__Your instructions__: Can you write out the whole listing exactly?
+---+
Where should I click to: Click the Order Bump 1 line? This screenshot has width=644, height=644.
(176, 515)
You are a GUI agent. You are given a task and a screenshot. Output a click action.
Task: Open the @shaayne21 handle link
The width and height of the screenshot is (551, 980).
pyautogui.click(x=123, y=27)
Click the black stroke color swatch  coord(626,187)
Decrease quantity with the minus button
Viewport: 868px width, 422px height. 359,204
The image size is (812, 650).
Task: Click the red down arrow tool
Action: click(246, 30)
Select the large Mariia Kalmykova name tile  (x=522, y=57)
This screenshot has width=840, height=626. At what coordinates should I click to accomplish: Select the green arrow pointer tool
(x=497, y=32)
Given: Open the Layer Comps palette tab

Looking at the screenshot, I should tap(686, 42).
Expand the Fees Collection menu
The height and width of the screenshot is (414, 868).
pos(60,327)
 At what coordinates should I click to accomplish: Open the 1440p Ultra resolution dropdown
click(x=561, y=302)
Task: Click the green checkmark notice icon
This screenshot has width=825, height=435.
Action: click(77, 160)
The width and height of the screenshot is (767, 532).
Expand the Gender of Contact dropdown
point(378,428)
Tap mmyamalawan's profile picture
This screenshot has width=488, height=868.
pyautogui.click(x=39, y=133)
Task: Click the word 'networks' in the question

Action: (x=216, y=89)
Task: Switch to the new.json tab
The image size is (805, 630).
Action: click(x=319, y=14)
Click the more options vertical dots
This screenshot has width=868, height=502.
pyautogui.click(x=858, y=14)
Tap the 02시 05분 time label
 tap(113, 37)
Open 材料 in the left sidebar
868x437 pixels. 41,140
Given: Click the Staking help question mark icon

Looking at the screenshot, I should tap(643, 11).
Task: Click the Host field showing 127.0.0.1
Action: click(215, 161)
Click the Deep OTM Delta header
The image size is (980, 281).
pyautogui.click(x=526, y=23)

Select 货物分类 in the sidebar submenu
+---+
__Answer section__:
Where should I click to: Click the Order Bump 1 line? This screenshot has width=644, height=644.
(176, 515)
You are a GUI agent. You are given a task and a screenshot. Output a click action.
Task: Open the @shaayne21 handle link
The width and height of the screenshot is (551, 980).
pyautogui.click(x=123, y=27)
Click the black stroke color swatch  coord(626,187)
Decrease quantity with the minus button
Viewport: 868px width, 422px height. 359,204
The image size is (812, 650).
Task: Click the red down arrow tool
Action: click(246, 30)
Select the large Mariia Kalmykova name tile  (x=522, y=57)
This screenshot has width=840, height=626. At what coordinates should I click to accomplish: Select the green arrow pointer tool
(x=497, y=32)
Given: Open the Layer Comps palette tab

Looking at the screenshot, I should tap(686, 42).
Expand the Fees Collection menu
The height and width of the screenshot is (414, 868).
pos(60,327)
 At what coordinates should I click to accomplish: Open the 1440p Ultra resolution dropdown
click(x=561, y=302)
Task: Click the green checkmark notice icon
This screenshot has width=825, height=435.
Action: click(77, 160)
The width and height of the screenshot is (767, 532).
Expand the Gender of Contact dropdown
point(378,428)
Tap mmyamalawan's profile picture
This screenshot has width=488, height=868.
pyautogui.click(x=39, y=133)
Task: Click the word 'networks' in the question

Action: (x=216, y=89)
Task: Switch to the new.json tab
The image size is (805, 630).
Action: click(x=319, y=14)
Click the more options vertical dots
This screenshot has width=868, height=502.
pyautogui.click(x=858, y=14)
Tap the 02시 05분 time label
 tap(113, 37)
Open 材料 in the left sidebar
868x437 pixels. 41,140
Given: Click the Staking help question mark icon

Looking at the screenshot, I should tap(643, 11).
Task: Click the Host field showing 127.0.0.1
Action: click(215, 161)
Click the Deep OTM Delta header
The image size is (980, 281).
pyautogui.click(x=526, y=23)

Select 货物分类 in the sidebar submenu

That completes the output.